If this were just about entertainment, then it would be completely reasonable to tell me to suck it up. In fact, it was entertainment that set me off. My oldest son bought a great Internet-connected Blu-Ray player for the family on Black Friday. After a bit of wrestling with Ethernet cables (and here I thought my Cat 5-pulling days were over), we were ready to not only watch Blu-Ray movies, but beautifully up-converted DVDs, streaming Netflix, and streaming high-definition Vudu and YouTube. All for $94. Thank you, WalMart.

And then the firmware update failed because of Internet connectivity issues. Not a problem, though...Who needs firmware updates, right?

Then the Netflix movie kept buffering. But a holler upstairs to get off YouTube and stop playing WoW only irritated 2 kids and got us rolling.

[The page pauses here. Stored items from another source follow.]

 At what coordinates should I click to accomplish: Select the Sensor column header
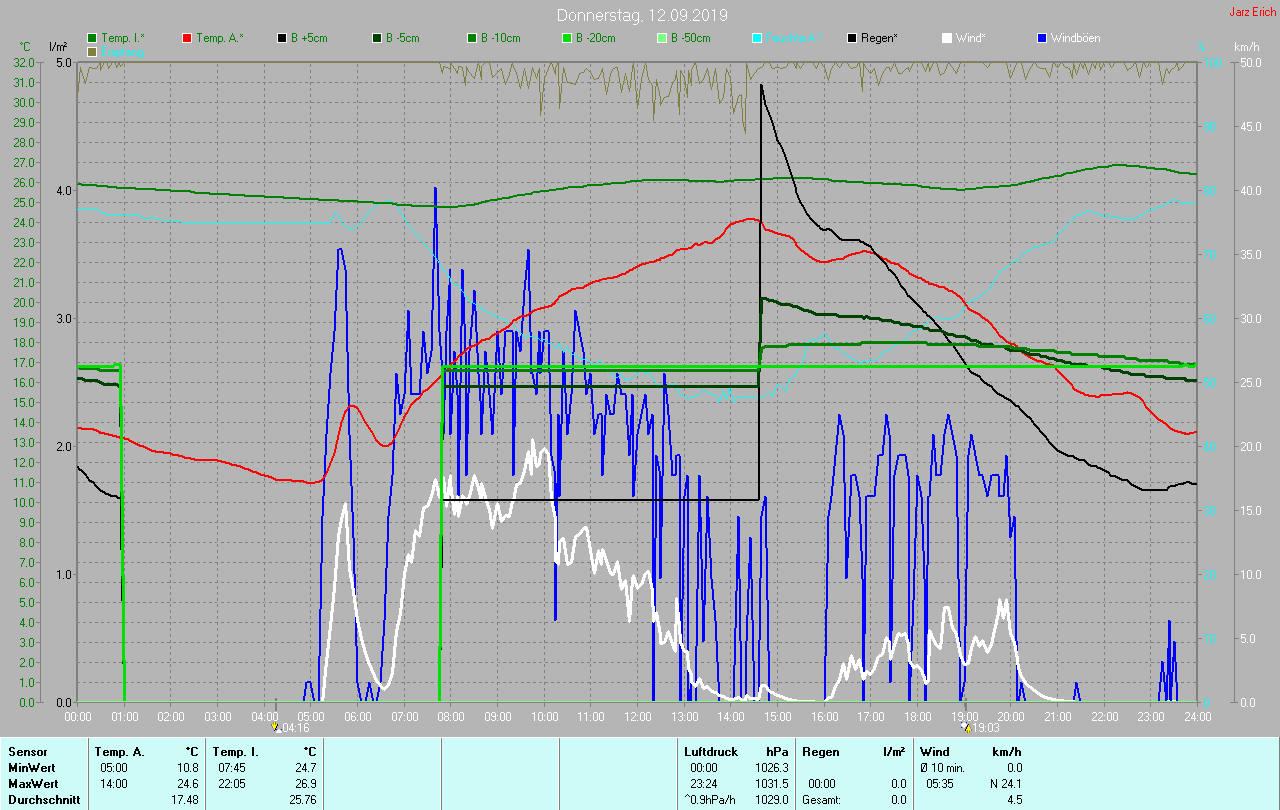(x=26, y=751)
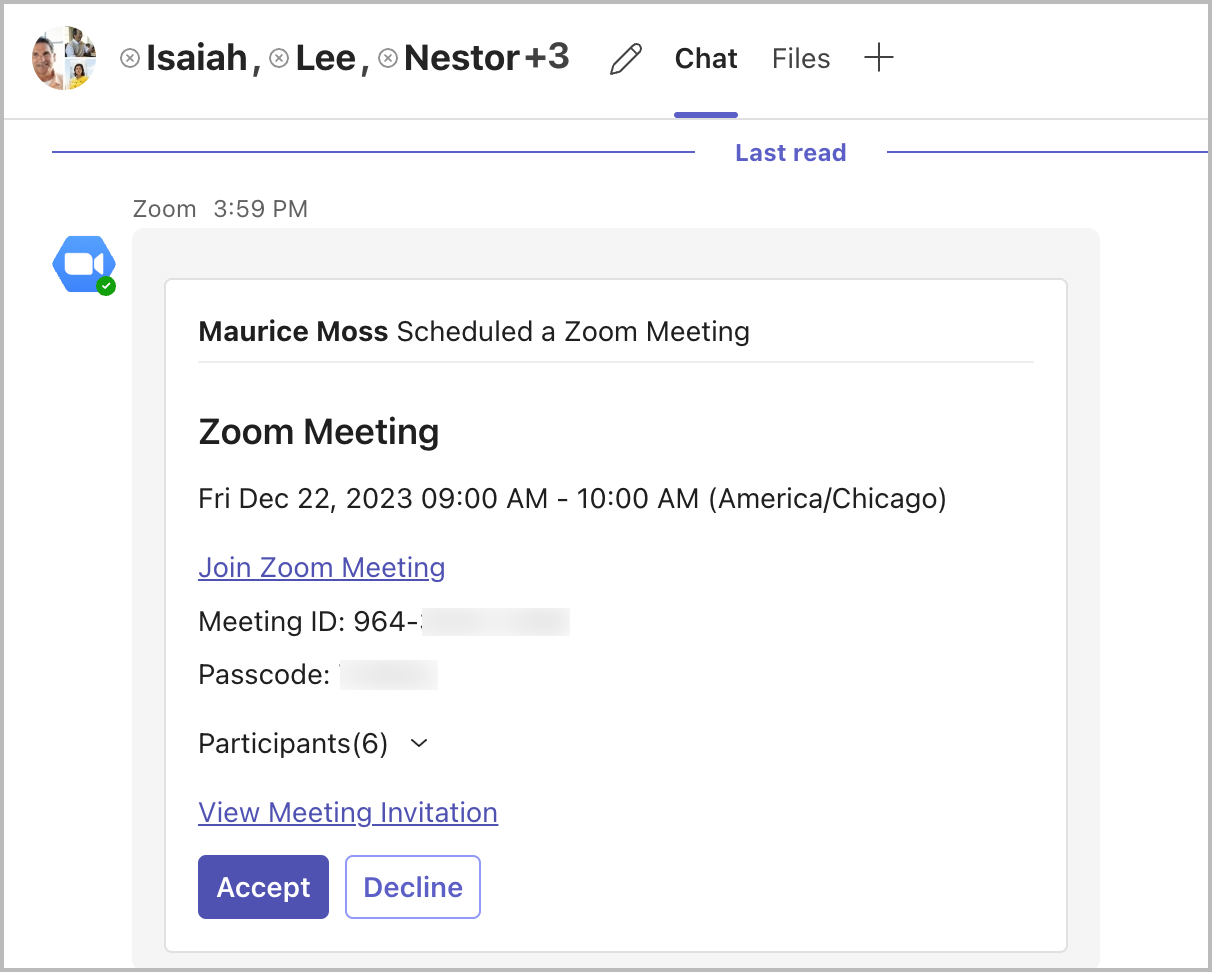Decline the Zoom meeting invitation
Image resolution: width=1212 pixels, height=972 pixels.
point(413,887)
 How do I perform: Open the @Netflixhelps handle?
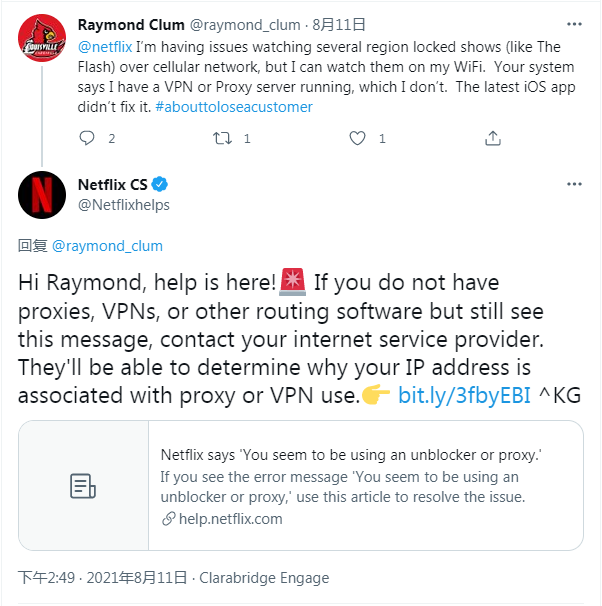coord(124,205)

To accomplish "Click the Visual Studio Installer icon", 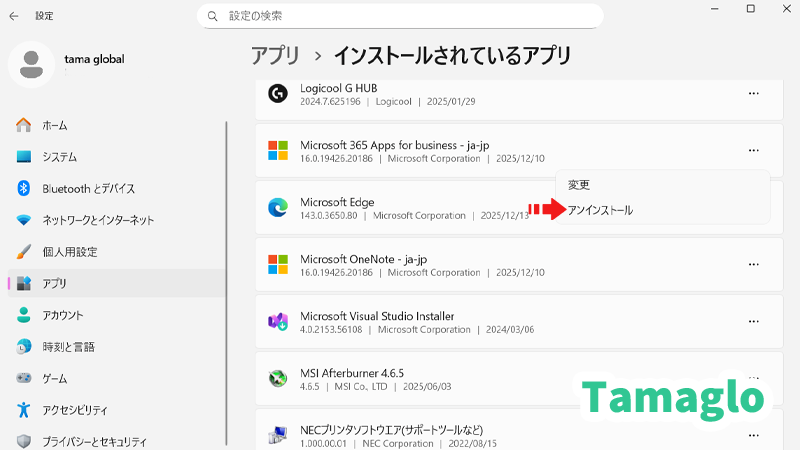I will coord(277,322).
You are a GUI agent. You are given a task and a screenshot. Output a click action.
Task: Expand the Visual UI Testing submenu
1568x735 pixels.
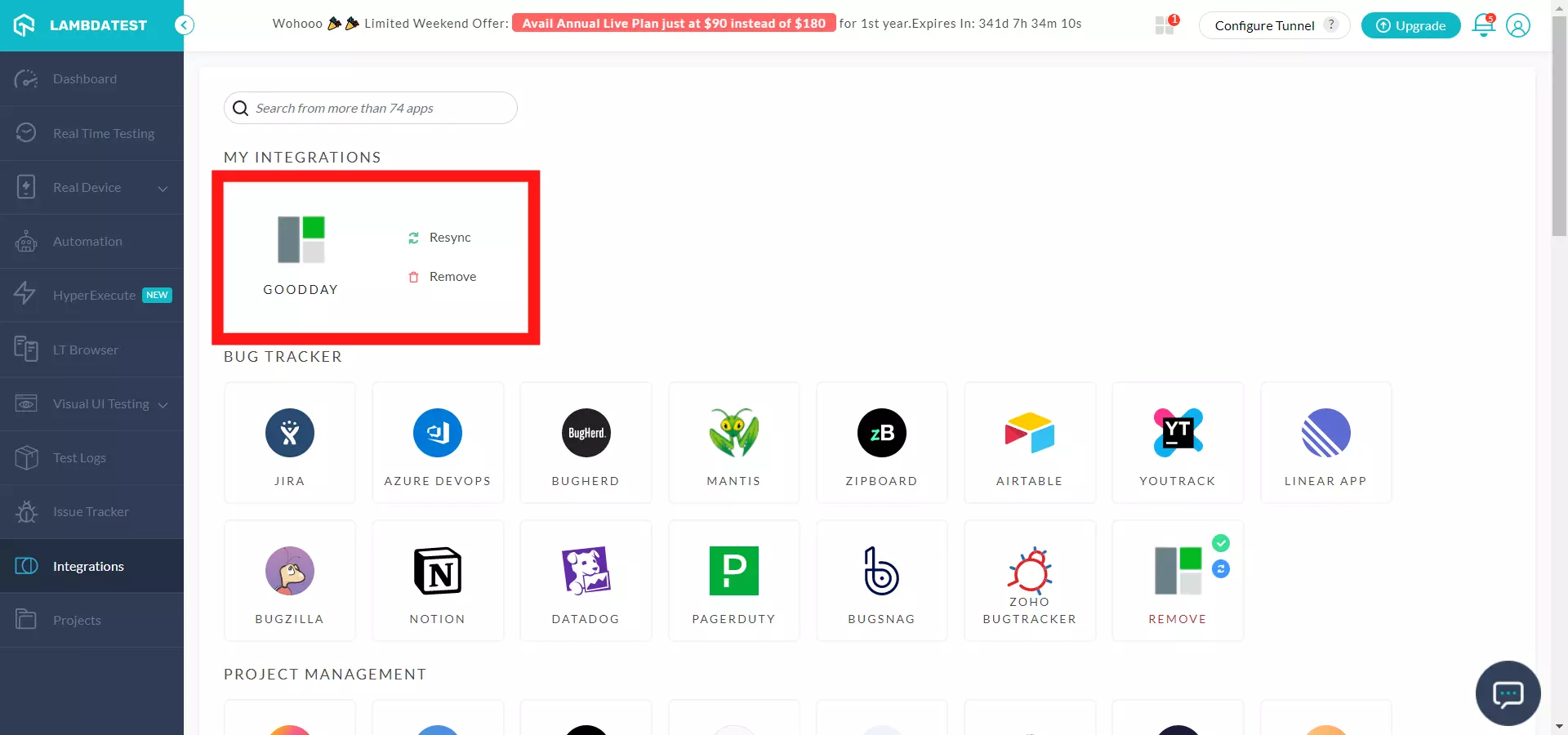click(163, 405)
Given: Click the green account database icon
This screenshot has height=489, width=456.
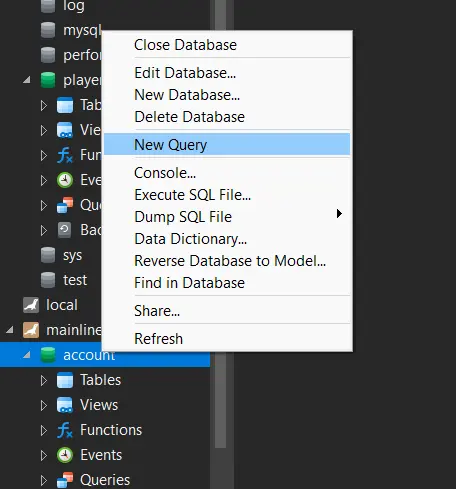Looking at the screenshot, I should point(48,355).
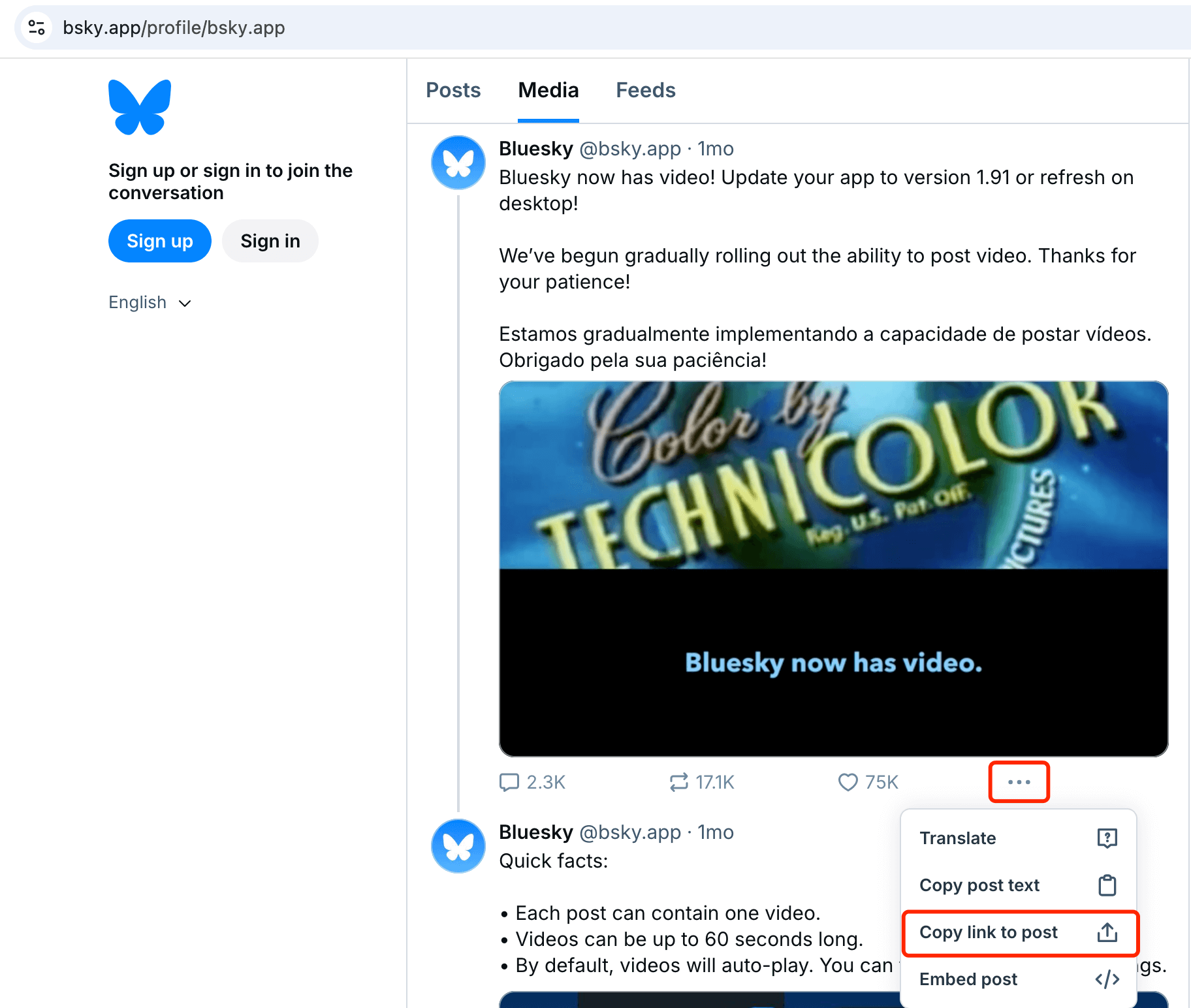Open the English language dropdown
Viewport: 1191px width, 1008px height.
(x=149, y=302)
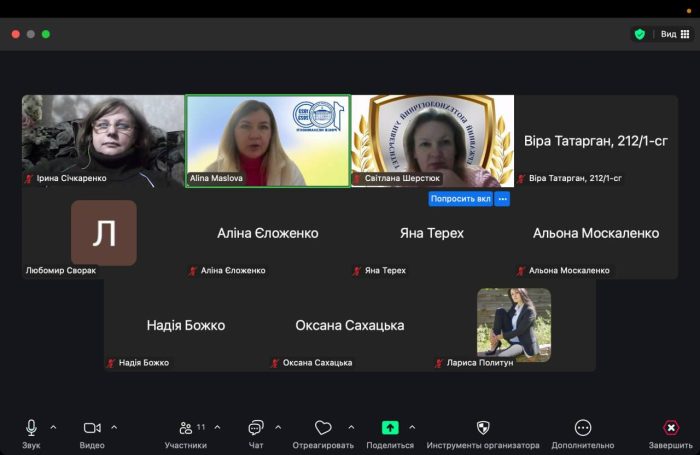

Then a network test for our Vudu free trial told us that we just barely qualified for HD streaming, but not for full 1080p. Good thing I cheaped out on that LCD TV and just went with the 720p. Or so I told myself.

So sure, this blog started with entertainment needs, but this is hardly a new problem for my household nor one that is exclusive to my band of geeks. When our bandwidth limitations really started to interfere with conferencing with clients, my web servers, my ability to test new devices, and my ability to publish multimedia content efficiently, I called Verizon to see what they suggested.

"Yes, I know that there is a practical limit to the number of computers I can connect to my network."

"Yes, I'm well aware that this is a residential DSL line."

"No, I'm not willing to pay for a T1 installation."

"So I should go ahead and buy 2 or 3 DSL connections and a device to aggregate bandwidth?"

"Yes, AGGREGATE. I don't want to have 3 different networks in my house."

"AGGREGATE. Or even fail over."

"No, A-G-G-...Never mind."

This isn't just about entertainment, or business, or school. It's about the potential of the Internet and the way a dismal lack of investment on the part of the government and telephone companies is preventing too many Americans outside major urban and suburban areas from accessing all of the resources and business opportunities the Internet has to offer. Recent statistics show a significant divide even in urban areas along socioeconomic lines in terms of broadband access and affordability.

Want to talk stimulus packages? How about we stop replacing perfectly nice road signs and repaving smooth roads and start seriously getting behind the National Broadband Plan? Even that's woefully inadequate, but it's a major step forward from where we are today. Equal opportunities are no longer about affirmative action or school choice (or any number of other initiatives intended to level the playing field). More and more, equal opportunities mean equal access to the Internet.

Besides, I don't even want to think how long it will take an HD YouTube video to load on that new Blu-Ray player.